▶ **Exercise aim**
Reproduce the lines of the material between the line containing "This screenshot has height=637, width=891." and the line containing "tap(186, 134)", inclusive, with no changes.
==============================
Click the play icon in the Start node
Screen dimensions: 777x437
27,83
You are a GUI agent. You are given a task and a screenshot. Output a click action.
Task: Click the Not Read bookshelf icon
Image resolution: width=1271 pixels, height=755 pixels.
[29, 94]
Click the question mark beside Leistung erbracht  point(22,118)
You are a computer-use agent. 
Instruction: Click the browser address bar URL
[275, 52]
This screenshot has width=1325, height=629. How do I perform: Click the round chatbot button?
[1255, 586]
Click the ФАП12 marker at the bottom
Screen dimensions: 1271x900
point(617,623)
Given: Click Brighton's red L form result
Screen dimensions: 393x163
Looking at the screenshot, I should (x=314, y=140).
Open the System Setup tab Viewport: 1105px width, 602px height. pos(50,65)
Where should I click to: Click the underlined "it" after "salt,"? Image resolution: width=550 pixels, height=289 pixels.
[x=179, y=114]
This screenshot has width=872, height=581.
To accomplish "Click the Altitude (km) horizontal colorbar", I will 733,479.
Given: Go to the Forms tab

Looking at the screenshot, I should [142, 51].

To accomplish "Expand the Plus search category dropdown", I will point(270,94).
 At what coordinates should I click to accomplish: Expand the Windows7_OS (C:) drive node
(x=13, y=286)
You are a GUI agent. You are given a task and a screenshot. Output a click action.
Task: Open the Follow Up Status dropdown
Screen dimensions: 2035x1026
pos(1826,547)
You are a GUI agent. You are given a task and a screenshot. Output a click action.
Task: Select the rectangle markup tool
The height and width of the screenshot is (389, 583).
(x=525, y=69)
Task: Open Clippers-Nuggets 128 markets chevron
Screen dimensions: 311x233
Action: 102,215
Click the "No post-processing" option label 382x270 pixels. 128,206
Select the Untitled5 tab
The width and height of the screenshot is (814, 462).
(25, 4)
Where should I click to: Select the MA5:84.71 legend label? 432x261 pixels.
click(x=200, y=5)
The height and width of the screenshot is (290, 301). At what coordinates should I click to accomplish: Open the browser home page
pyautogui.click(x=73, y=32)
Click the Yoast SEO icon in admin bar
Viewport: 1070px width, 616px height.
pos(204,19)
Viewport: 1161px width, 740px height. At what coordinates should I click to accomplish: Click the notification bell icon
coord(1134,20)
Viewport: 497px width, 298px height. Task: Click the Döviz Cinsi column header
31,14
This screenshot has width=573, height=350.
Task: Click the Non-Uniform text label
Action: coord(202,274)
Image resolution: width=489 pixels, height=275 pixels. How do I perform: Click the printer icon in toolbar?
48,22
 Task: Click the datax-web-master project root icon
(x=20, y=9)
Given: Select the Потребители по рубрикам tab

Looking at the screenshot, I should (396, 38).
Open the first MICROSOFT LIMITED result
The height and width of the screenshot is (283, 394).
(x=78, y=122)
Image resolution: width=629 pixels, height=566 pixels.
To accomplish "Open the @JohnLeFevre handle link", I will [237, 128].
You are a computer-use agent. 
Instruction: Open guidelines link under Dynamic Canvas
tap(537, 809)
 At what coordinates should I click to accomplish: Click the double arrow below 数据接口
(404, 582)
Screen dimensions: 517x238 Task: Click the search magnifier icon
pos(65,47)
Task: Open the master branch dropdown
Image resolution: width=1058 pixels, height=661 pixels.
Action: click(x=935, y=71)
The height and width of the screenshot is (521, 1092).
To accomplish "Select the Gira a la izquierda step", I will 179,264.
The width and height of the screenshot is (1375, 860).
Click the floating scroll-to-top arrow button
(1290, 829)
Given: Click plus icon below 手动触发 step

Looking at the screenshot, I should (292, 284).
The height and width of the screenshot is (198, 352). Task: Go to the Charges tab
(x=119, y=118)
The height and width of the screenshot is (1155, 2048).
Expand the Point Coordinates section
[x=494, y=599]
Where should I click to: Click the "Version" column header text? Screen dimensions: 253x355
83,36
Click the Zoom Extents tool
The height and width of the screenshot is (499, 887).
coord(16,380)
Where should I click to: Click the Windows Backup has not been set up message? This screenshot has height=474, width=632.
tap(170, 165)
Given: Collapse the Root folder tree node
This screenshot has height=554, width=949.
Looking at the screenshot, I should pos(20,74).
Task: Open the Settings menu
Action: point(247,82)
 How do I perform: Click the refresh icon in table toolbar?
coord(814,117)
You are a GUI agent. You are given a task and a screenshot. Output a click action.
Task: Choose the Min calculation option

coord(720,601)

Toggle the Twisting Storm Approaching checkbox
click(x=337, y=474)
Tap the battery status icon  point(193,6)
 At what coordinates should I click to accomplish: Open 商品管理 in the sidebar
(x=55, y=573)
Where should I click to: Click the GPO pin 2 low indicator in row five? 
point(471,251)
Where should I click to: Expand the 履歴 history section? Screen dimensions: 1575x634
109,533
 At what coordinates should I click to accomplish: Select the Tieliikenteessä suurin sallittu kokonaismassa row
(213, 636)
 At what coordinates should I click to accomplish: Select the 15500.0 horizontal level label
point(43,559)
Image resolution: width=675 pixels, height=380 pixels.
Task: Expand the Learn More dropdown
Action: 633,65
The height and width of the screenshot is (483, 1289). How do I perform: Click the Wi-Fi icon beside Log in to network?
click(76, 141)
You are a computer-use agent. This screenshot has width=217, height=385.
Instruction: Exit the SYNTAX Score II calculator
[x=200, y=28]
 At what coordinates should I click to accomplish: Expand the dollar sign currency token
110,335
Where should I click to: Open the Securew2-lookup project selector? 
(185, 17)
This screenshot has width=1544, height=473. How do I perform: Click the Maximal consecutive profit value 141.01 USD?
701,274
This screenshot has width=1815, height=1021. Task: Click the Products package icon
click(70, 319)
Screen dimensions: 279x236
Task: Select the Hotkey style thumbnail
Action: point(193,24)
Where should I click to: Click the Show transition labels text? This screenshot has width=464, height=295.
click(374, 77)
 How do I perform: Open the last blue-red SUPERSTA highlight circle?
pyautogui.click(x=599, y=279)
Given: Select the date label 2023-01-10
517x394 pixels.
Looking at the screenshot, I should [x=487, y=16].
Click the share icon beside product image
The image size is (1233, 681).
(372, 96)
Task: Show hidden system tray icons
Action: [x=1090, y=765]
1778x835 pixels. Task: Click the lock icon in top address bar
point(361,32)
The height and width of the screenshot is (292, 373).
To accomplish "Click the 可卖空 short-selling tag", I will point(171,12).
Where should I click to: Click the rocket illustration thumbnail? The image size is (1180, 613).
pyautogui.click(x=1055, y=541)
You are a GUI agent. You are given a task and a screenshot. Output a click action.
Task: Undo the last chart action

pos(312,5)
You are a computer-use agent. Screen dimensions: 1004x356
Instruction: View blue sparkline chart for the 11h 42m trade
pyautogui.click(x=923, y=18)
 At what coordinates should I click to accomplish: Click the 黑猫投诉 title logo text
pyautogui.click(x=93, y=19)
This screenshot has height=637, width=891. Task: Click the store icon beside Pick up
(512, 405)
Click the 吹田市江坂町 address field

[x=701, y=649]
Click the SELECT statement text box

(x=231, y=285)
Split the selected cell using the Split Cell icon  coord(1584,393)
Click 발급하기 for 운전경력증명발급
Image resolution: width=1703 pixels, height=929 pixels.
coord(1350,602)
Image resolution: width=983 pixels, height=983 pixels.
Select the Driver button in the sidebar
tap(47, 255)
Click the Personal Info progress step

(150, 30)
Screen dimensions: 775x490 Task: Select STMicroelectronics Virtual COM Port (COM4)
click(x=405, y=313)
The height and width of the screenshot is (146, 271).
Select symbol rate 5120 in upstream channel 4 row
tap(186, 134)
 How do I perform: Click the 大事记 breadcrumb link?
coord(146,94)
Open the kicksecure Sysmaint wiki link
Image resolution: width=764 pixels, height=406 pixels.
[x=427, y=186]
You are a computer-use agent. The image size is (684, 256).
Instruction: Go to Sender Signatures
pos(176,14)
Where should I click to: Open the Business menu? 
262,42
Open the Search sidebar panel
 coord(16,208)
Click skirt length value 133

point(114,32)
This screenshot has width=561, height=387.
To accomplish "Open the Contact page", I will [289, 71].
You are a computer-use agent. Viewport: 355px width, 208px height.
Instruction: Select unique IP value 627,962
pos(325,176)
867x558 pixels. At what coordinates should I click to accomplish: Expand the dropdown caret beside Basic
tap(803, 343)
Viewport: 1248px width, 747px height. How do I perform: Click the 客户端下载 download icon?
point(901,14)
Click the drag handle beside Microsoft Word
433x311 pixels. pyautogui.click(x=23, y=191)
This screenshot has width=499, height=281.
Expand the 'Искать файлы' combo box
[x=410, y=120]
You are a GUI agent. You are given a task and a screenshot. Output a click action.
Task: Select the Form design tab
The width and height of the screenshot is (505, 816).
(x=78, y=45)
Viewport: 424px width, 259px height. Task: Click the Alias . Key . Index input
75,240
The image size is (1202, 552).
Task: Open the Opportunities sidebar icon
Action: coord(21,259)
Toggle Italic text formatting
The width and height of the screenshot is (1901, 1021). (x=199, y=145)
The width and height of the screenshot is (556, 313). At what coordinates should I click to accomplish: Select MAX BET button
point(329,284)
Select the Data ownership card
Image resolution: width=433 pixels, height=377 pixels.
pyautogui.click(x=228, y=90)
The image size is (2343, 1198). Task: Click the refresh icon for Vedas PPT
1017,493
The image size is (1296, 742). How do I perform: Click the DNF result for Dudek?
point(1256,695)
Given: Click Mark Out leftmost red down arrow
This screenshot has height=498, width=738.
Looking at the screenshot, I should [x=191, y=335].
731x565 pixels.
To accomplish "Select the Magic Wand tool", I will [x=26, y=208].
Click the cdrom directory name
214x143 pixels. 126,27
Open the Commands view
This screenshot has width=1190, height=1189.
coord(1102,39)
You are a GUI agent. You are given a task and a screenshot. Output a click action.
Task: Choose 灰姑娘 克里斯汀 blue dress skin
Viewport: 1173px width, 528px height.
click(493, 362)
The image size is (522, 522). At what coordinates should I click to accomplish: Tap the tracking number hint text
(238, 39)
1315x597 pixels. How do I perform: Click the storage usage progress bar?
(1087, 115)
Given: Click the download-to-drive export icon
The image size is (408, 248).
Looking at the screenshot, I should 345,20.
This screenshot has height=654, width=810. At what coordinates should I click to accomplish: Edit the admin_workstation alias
==============================
▶ **Complete answer**
This screenshot has height=637, width=891. Task: Click the store icon beside Pick up
(512, 405)
Click the 吹田市江坂町 address field

[x=701, y=649]
Click the SELECT statement text box

(x=231, y=285)
Split the selected cell using the Split Cell icon  coord(1584,393)
Click 발급하기 for 운전경력증명발급
Image resolution: width=1703 pixels, height=929 pixels.
coord(1350,602)
Image resolution: width=983 pixels, height=983 pixels.
Select the Driver button in the sidebar
tap(47, 255)
Click the Personal Info progress step

(150, 30)
Screen dimensions: 775x490 Task: Select STMicroelectronics Virtual COM Port (COM4)
click(x=405, y=313)
The height and width of the screenshot is (146, 271).
Select symbol rate 5120 in upstream channel 4 row
tap(186, 134)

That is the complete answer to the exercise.